You just finished setting up all your services and it works fine - how do you now prepare for eventual drive failure? (kbin.social)

submitted 1 year ago by Kaldo@kbin.social to c/selfhosted@lemmy.world

59 comments fedilink hide all child comments

I know that for data storage the best bet is a NAS and RAID1 or something in that vein, but what about all the docker containers you are running, carefully configured services on your rpi, installed *arr services on your PC, etc.?

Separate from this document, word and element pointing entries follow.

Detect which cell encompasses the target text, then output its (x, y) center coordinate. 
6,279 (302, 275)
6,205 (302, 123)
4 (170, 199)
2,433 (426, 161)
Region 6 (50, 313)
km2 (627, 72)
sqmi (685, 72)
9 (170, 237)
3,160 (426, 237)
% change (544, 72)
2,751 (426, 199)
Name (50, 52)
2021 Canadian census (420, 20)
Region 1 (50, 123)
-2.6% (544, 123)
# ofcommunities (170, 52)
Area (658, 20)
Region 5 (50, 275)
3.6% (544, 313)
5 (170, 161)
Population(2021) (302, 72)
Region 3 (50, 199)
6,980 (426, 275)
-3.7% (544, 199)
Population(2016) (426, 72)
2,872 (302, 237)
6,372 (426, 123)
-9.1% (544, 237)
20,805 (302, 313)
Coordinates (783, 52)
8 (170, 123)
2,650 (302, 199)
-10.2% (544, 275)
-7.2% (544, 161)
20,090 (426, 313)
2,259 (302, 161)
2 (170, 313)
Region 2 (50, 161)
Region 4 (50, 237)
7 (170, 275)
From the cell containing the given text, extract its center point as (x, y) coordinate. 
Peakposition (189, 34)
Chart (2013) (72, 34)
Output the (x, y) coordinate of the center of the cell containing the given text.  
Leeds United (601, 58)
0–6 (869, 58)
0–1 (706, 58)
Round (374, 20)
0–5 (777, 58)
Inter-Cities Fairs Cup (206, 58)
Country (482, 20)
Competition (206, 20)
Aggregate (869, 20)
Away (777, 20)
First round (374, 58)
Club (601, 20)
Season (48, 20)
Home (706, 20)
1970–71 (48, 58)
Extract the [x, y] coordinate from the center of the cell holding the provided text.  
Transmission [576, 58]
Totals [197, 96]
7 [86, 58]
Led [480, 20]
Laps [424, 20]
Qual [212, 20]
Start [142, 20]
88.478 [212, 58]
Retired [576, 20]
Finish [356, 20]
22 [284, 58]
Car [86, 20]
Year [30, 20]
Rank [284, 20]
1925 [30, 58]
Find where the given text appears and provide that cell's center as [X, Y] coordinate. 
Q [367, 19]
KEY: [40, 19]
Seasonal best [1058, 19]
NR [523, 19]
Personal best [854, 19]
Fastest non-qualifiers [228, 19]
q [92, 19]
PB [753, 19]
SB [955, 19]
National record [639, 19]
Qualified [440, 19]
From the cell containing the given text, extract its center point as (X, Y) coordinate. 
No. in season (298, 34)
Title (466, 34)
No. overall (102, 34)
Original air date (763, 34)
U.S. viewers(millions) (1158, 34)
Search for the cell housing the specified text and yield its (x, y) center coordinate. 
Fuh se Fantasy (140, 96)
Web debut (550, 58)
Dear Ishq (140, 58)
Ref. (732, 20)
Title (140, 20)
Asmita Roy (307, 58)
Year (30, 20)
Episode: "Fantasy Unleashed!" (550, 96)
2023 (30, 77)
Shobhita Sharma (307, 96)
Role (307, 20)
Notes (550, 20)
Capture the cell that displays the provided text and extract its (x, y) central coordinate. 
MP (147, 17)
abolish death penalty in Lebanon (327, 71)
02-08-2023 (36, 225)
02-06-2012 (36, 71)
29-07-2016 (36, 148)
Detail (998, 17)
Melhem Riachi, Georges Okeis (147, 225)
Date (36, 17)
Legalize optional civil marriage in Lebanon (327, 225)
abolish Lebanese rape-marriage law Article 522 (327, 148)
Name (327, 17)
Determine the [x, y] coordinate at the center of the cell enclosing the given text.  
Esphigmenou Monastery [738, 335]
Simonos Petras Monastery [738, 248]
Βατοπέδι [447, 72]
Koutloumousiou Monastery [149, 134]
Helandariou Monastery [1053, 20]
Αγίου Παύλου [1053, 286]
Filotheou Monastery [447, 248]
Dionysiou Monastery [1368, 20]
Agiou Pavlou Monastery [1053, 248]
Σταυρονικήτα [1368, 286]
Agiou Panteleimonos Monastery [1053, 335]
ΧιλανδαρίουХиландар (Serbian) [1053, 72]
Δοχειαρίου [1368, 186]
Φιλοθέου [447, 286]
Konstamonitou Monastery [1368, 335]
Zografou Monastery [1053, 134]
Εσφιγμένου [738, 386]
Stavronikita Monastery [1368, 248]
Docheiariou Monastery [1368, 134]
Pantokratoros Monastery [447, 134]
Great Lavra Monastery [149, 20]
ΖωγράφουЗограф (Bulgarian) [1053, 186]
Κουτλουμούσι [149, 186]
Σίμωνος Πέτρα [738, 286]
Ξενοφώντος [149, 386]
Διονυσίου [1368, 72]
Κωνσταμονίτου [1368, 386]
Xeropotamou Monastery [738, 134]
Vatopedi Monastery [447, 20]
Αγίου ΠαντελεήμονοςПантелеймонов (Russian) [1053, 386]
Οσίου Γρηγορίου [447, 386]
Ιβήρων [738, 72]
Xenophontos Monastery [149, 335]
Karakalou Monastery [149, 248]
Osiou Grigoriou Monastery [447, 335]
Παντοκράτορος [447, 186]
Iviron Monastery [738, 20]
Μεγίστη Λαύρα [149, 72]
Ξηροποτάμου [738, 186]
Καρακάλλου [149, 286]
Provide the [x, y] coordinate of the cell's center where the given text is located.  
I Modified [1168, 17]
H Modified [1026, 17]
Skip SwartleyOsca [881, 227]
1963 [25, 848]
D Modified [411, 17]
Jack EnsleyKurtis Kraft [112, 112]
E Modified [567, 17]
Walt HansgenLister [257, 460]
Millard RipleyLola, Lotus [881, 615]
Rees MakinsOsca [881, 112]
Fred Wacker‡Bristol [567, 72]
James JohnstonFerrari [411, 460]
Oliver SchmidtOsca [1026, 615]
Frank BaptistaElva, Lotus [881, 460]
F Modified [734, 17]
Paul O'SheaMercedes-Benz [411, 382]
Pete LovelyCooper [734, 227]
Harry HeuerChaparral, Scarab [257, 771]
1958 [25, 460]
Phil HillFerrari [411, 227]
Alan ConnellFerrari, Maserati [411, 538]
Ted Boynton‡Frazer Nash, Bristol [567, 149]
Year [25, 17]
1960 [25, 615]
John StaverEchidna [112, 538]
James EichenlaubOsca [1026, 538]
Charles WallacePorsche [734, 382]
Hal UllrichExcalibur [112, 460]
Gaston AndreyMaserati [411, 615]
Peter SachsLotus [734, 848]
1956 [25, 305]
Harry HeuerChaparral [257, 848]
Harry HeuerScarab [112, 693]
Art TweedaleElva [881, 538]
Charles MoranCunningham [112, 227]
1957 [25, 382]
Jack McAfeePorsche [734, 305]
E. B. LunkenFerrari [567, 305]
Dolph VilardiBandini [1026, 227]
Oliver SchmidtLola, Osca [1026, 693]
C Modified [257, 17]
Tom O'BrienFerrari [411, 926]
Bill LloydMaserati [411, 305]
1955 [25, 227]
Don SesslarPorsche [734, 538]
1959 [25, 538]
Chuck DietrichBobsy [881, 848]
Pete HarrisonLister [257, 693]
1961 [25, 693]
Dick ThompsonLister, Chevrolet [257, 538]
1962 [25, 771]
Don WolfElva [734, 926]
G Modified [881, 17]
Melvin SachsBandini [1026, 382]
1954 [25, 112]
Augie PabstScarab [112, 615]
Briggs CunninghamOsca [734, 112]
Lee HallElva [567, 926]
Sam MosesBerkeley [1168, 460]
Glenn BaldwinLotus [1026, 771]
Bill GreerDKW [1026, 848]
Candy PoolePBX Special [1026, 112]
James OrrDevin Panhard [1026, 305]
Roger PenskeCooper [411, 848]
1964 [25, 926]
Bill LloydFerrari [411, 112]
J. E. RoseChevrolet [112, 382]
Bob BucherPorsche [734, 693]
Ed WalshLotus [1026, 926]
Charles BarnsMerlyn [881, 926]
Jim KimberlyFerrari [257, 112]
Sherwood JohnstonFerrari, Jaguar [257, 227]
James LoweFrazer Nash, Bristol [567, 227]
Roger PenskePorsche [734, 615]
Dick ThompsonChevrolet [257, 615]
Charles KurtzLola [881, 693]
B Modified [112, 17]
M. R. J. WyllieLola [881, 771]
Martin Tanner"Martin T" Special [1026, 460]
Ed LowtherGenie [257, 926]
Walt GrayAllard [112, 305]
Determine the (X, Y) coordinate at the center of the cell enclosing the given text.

Do you have a simple way to automate backups and re-installs of these as well or are you just resigned to having to eventually reconfigure them all when the SD card fails, your OS needs a reinstall or the disk dies?

top 50 comments

sorted by: hot top controversial new old

[-] rentar42@kbin.social 27 points 1 year ago

There's lots of very good approaches in the comments.

But I'd like to play the devil's advocate: how many of you have actually recovered from a disaster that way? Ideally as a test, of course.

A backup system that has never done a restore operations must be assumed to be broken. similar logic should be applied to disaster recovery.

And no: I use Ansible/Docker combined approach that I'm reasonably sure could quite easily recover most stuff, but I've not yet fully rebuilt from just that yet.

[-] dandroid@dandroid.app 4 points 1 year ago

I restored from a backup when I swapped to a bigger SSD. Worked perfectly first try. I use rsnapshot for backups.

[-] humancrayon@sh.itjust.works 4 points 1 year ago

I have (more than I’d like to admit) recovered entirely from backups.

I run proxmox, everything else in a VM. All VMs get backed up to three different places once a week, backups are tested monthly on a rando proxmox box to make sure they still work. I do like the backup system built into it, serves my needs well.

Proxmox could die and it wouldn’t make much of a difference. I reinstall proxmox, restore the VMs and I’m good to go again.

[-] Kaldo@kbin.social 2 points 1 year ago

I'm not sure what Ansible does that a simple Docker Compose doesn't yet but I will look into it more!

My real backup test run will be soon I think - for now I'm moving from windows to docker, but eventually I want to get an older laptop, put linux on it and just move everything to the docker on it instead and pretend it's a server. The less "critical" stuff I have on my main PC, the less I'm going to cry when I inevitably have to reinstall the OS or replace the drives.

[-] rentar42@kbin.social 2 points 1 year ago* (last edited 1 year ago)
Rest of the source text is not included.